En effet, comme l'écrit très justement Michel Kervarec : "le monde rural s'est exprimé en baptisant les terres de noms difficiles à décrypter car relevant de l'ancien français, avec des variantes dialectales de l'Ouest, noms altérés très souvent du fait des siècles et de la disparition des mots dont ils sont composés".
Les raisons exactes de la dénomination ont très souvent été effacées au fil des siècles par changement d'exploitants ou de propriétaires, par modification du paysage, par évolution des activités économiques.

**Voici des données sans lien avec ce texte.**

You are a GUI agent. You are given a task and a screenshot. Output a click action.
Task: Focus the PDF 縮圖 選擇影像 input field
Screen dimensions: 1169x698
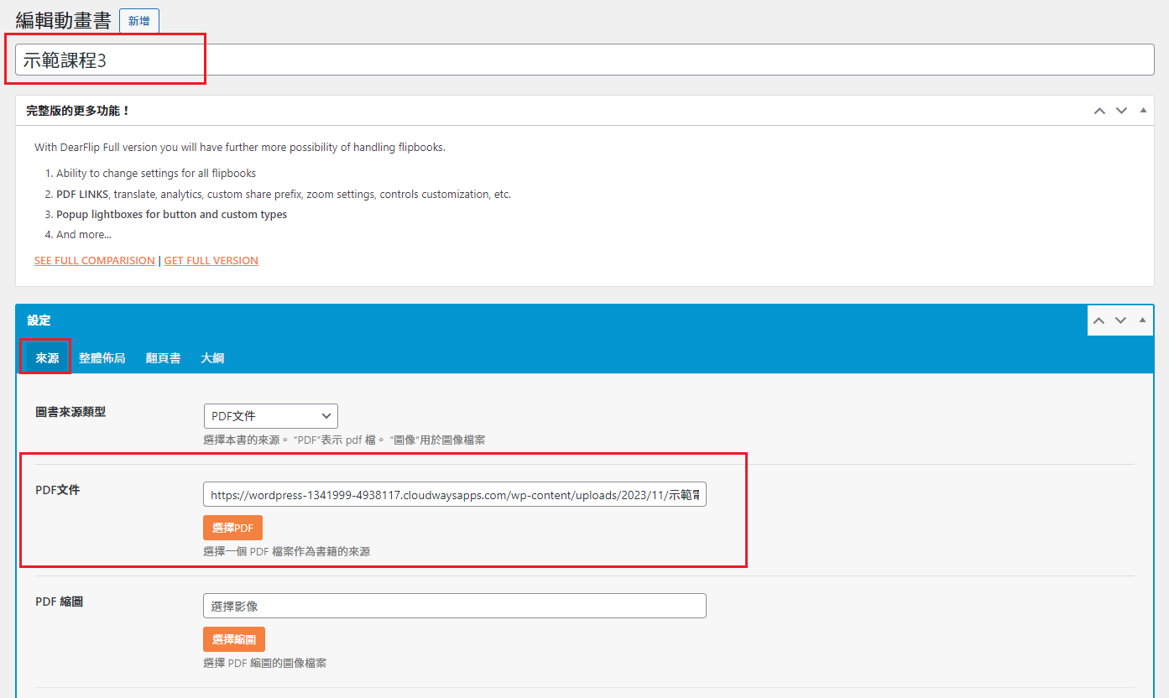point(454,606)
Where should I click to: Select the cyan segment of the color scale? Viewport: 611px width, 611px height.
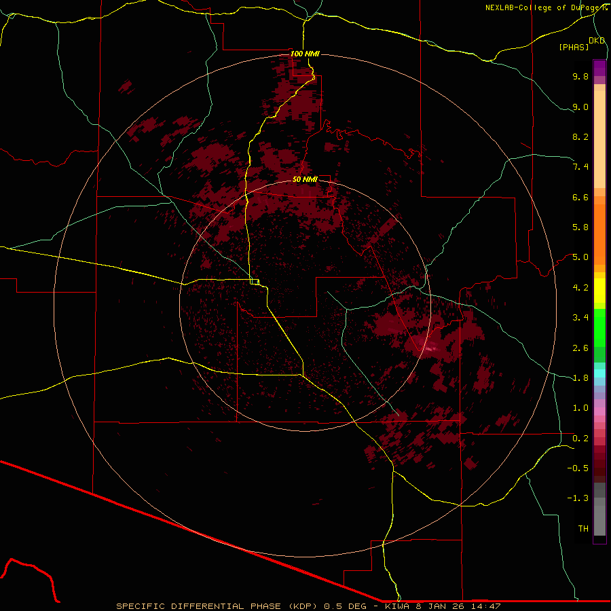point(599,373)
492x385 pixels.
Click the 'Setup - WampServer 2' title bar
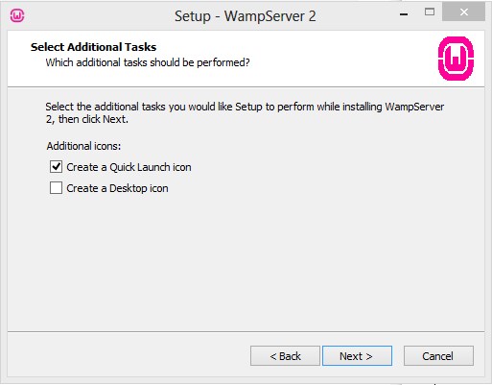[x=246, y=16]
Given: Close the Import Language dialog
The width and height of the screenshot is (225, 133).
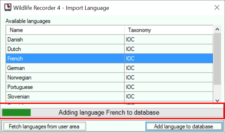Looking at the screenshot, I should [x=217, y=8].
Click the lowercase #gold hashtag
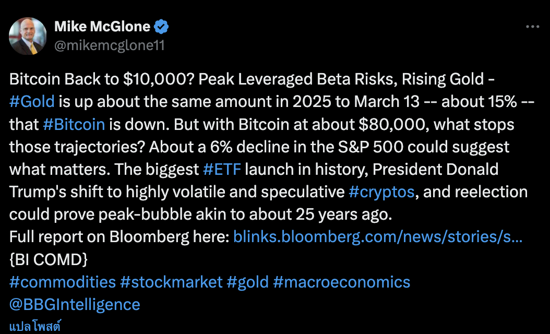This screenshot has height=334, width=550. pos(248,282)
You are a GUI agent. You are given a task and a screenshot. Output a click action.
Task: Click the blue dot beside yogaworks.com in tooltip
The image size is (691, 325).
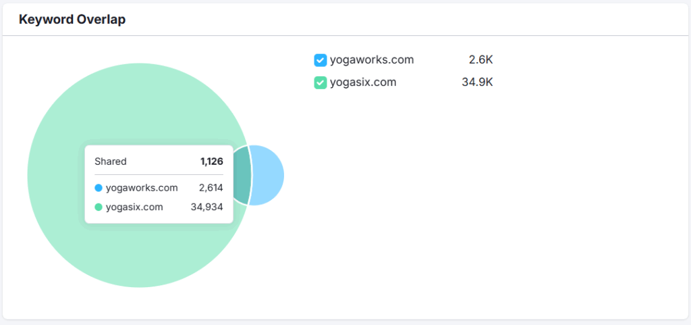coord(99,189)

La toponymie fait essentiellement référence :
Plusieurs périodes historiques se succèdent, marquées par le passage ou l'installation de peuples différents. Les dénominations se multiplient, évoluent, certaines disparaissent remplacées par d'autres. Toutes sont liées à un moment précis, à une situation géographique, économique, humaine, ayant frappé les esprits. Les sens nous échappent souvent aujourd'hui en raison du manque d'informations.
Après les Gaulois et la civilisation celtique, s'impose Rome qui avec César s'autorise la conquête et le latin domine, s'installe. Ensuite arrivent les "barbares" ; certains passent (Visigoths, Saxons, Vikings...), d'autres se fixent : les Francs et la langue germanique sème ses mots.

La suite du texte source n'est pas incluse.